Is this a ‘Dangerous’ ‘Health Act’?
For the best part of 25 years this patient has been detained in secure facilities under a ‘Mental Health Act section’.
Now this patient who has an intellectual disability will tell his story to the public.
So ‘what is Mental Health Act’?
1. The Mental Health Act 1983 primarily deals with the detention in hospital of people with mental disorders, as well as other compulsory measures including guardianship and supervised community treatment. It sets out the criteria that must be met before compulsory measures can be taken, along with protections and safeguards for patients.
2. The Mental Health Act 2007 received Royal Assent on 19 July 2007. It made a number of amendments to the Mental Health Act 1983. It also extended the rights of victims by amending the Domestic Violence, Crime and Victims Act 2004 and amended the Mental Capacity Act (MCA) 2005 to introduce new deprivation of liberty safeguards.
The patient walks into the room looking nervous. He furtively glances at the ring of chairs in front but only sits down once permission has been given.
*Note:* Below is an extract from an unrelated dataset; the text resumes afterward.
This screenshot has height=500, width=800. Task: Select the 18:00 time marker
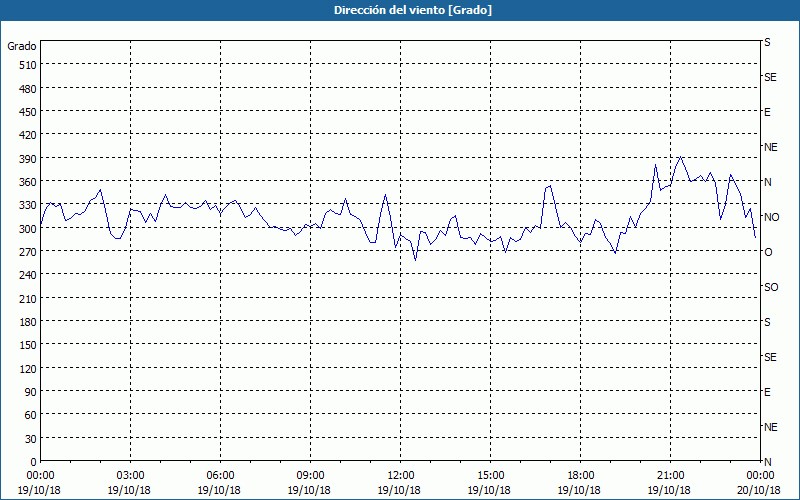tap(580, 475)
He’s not used to being able to make his own decisions and he rarely gets an opportunity to meet strangers.
Next week he will appear in central London for the first ever mental health tribunal to be held in public after his lawyers won a lengthy court battle to give him that right.
The offence that landed the 52-year-old behind bars bears none of the brutality that characterised many of his Broadmoor neighbours’ crimes, though it would undoubtedly have been highly traumatic for his victims.
In May 1986 he walked into a hospital carrying a small knife and a machete, threatened staff before giving himself up. No one was physically hurt and later that summer he pleaded guilty to two counts of attempted wounding. He has not seen the outside world since.
Would you still class this man as dangerous?
The power to release this man rests with a mental health tribunal. Normally the workings of these tribunals are held entirely behind closed doors, the secretive system that has the unenviable task of deciding whether someone should continue to be sectioned.
This offers a rare window into one of Britain’s most secretive legal processes. It also sets an important precedent in the closed world of mental health tribunals.
Apparently the right to an open hearing is not likely to happen often. Of the 100,000 mental health tribunals that have taken place over the last 7 years, just 10 patients have applied for public access including this single successful request.
But the numbers are not the point. The principle is. It is an option that should be available to all?
Source: Independent.
European Convention on Human Rights (re-enforced by Article 13 of the CRPD) requires that a patient should have the same or substantially equivalent right of access to a public hearing as a non-disabled person who has been deprived of his or her liberty, if this article 6 right to a public hearing is to be given proper effect. Such a right can only be denied a patient if enabling that right imposes a truly disproportionate burden on the state.
The Mental Disability Advocacy Center (MDAC) provided the Upper Tribunal with a report on laws and practices in European jurisdictions as well as laws in Australia, Canada and the United States. In this report, MDAC also mentions the UN Convention on the Rights of Persons with Disabilities (CRPD), in particular Article 13 ensuring people with disabilities access to justice on an equal basis with others.
Source: E-Include.
According to the HM Courts and Tribunals Service the application by Mr.X for discharge from liability to detention in hospital will be heard in public by the First-tier Tribunal (MentalHealth) on 27th and 28th September 2011 at 10.30am at Field House 15 – 25 Breams Buildings, London EC4A 1DZ.